NATO is tired of the drama. After years of high-stakes summer gatherings that often felt more like reality TV than a defense alliance, the North Atlantic Treaty Organization is weighing a radical move. They’re thinking about killing off the annual summit.
If you’ve been watching the news lately, you know exactly why. Since Donald Trump returned to the White House, the "family photos" and joint communiqués have become minefields. Between the 2026 tension over Greenland and the bitter fallout from Operation Epic Fury in the Middle East, the alliance is fraying. European diplomats are basically saying what every exhausted wedding planner thinks: "Maybe we just shouldn't meet this often."
The Trump factor is real but it’s not the only thing
It’s easy to blame the current chaos entirely on the U.S. President. Trump has a habit of using these summits as a stage to berate allies for "free-loading," and his recent anger over the lack of support for operations against Iran has reached a boiling point. But let’s be honest: the problem goes deeper than one man’s rhetoric.
The annual summit has become a victim of its own success. Since 2021, the alliance has met every single summer. That schedule creates an artificial pressure to produce "eye-catching results" every twelve months. You can’t reinvent the wheel every July, yet diplomats spend thousands of hours drafting 40-page documents that mostly repeat what was said the year before.
One senior European official put it bluntly: "Better to have fewer summits than bad summits." The goal here isn't just to avoid a public shouting match with Washington; it's to return NATO to a state of quiet, boring, and effective work. During the Cold War, summits were rare. They were used for massive strategic shifts, not as a yearly obligation. Going back to a biennial schedule—meeting every two years—would give the alliance space to breathe.
Why 2028 is the red line
The most telling detail in the current deliberations is the calendar. NATO is already looking at the 2027 summit in Albania, but there’s a massive question mark over 2028. Why? Because 2028 is a U.S. presidential election year. It's also Trump's final full year in office.

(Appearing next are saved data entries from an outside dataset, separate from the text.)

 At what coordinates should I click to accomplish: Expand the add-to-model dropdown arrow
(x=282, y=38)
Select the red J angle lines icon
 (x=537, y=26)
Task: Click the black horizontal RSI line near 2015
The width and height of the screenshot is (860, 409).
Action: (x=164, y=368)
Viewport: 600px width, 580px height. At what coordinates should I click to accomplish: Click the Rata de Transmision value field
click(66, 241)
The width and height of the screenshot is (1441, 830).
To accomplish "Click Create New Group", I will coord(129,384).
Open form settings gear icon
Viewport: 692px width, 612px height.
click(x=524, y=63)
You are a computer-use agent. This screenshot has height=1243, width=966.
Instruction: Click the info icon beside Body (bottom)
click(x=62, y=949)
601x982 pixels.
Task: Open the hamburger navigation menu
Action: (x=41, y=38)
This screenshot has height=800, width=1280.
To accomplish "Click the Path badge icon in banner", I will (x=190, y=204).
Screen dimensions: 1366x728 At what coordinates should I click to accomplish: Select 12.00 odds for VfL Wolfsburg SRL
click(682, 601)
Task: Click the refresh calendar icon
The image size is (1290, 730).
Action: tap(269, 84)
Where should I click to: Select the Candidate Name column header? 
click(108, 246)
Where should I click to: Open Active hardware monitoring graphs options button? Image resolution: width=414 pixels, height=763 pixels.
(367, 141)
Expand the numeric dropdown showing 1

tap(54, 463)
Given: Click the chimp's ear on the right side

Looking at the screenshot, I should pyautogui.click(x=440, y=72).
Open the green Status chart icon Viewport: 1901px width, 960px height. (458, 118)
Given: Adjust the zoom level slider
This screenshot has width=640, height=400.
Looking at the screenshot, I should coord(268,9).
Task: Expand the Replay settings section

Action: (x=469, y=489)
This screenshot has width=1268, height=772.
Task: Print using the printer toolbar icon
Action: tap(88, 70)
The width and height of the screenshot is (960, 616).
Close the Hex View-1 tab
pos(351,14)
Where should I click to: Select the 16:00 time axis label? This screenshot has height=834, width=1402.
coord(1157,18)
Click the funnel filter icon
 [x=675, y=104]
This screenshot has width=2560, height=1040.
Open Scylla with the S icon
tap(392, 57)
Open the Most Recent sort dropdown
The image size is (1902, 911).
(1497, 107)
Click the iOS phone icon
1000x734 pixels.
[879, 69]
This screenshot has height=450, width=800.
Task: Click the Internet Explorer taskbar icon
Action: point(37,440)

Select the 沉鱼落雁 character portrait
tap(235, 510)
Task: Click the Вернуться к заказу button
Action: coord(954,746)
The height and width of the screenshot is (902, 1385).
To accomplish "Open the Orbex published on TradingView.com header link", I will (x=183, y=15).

Nobody wants a repeat of the Brussels or Vilnius-style tension during a heated American campaign. By skipping 2028, NATO leaders hope to stay out of the crosshairs of domestic U.S. politics. It’s a survival tactic. If there’s no stage, there’s no performance. If there’s no performance, there’s less risk of a "paper tiger" comment causing a stock market crash or a diplomatic crisis.
More money and more Arctic problems
While the frequency of meetings might change, the workload isn't shrinking. In fact, the Hague Summit in 2025 pushed the defense spending target to a staggering 5% of GDP by 2035. That’s a massive leap from the old 2% goal that allies used to struggle with.
We’re also seeing a shift in where the alliance is looking. The upcoming 2026 summit in Ankara is expected to be dominated by two things:
- Greenland and the Arctic: The U.S. pressure on Denmark hasn't gone away. NATO is trying to "NATO-ize" the issue by creating Arctic-centered troop deployments and training exercises to keep everyone happy.
- The Strait of Hormuz: Trump is still fuming that Europeans didn't jump into his naval operations against Iran. Now, the alliance is trying to find "political cover" by turning those missions into NATO-led operations rather than U.S.-led ones.
The Rutte doctrine
The man holding the pen on this decision is NATO Secretary-General Mark Rutte. He’s the one who has to balance the demands of the "Eastern Flank" countries—who want more summits to show Russia that the U.S. is still committed—against the "Western Flank" countries who just want to avoid another PR disaster.
Rutte’s stance is clear: NATO can’t defend itself without the U.S., but it also can’t survive if it’s constantly in a state of crisis management. By moving toward a more "low-profile" model, he’s betting that the alliance can do more through quiet staff-level work and less through televised grandstanding.
What this means for you
If you think this is just about some politicians in suits, think again. A more "quiet" NATO actually signals a more permanent shift toward European self-reliance. If the summits stop being a yearly check-in on American commitment, European capitals will have to start trusting their own collective defense plans more.
Keep an eye on the Ankara summit this July. If the final statement includes a vague line about "reviewing the frequency of future high-level engagements," that’s the code. It means the annual party is over.
If you're following the defense sector or international relations, watch for these three shifts:
- Defense Procurement: Look for a "European preference" in new equipment rules.
- Arctic Investment: Watch for new NATO "Joint Force Commands" specifically for the North.
- The 2028 Calendar: Check if the Albania summit in 2027 is pushed to late autumn—that’s a sure sign they’re clearing the deck for a summit-free 2028.
NATO isn't dying, but it's definitely going into "incognito mode."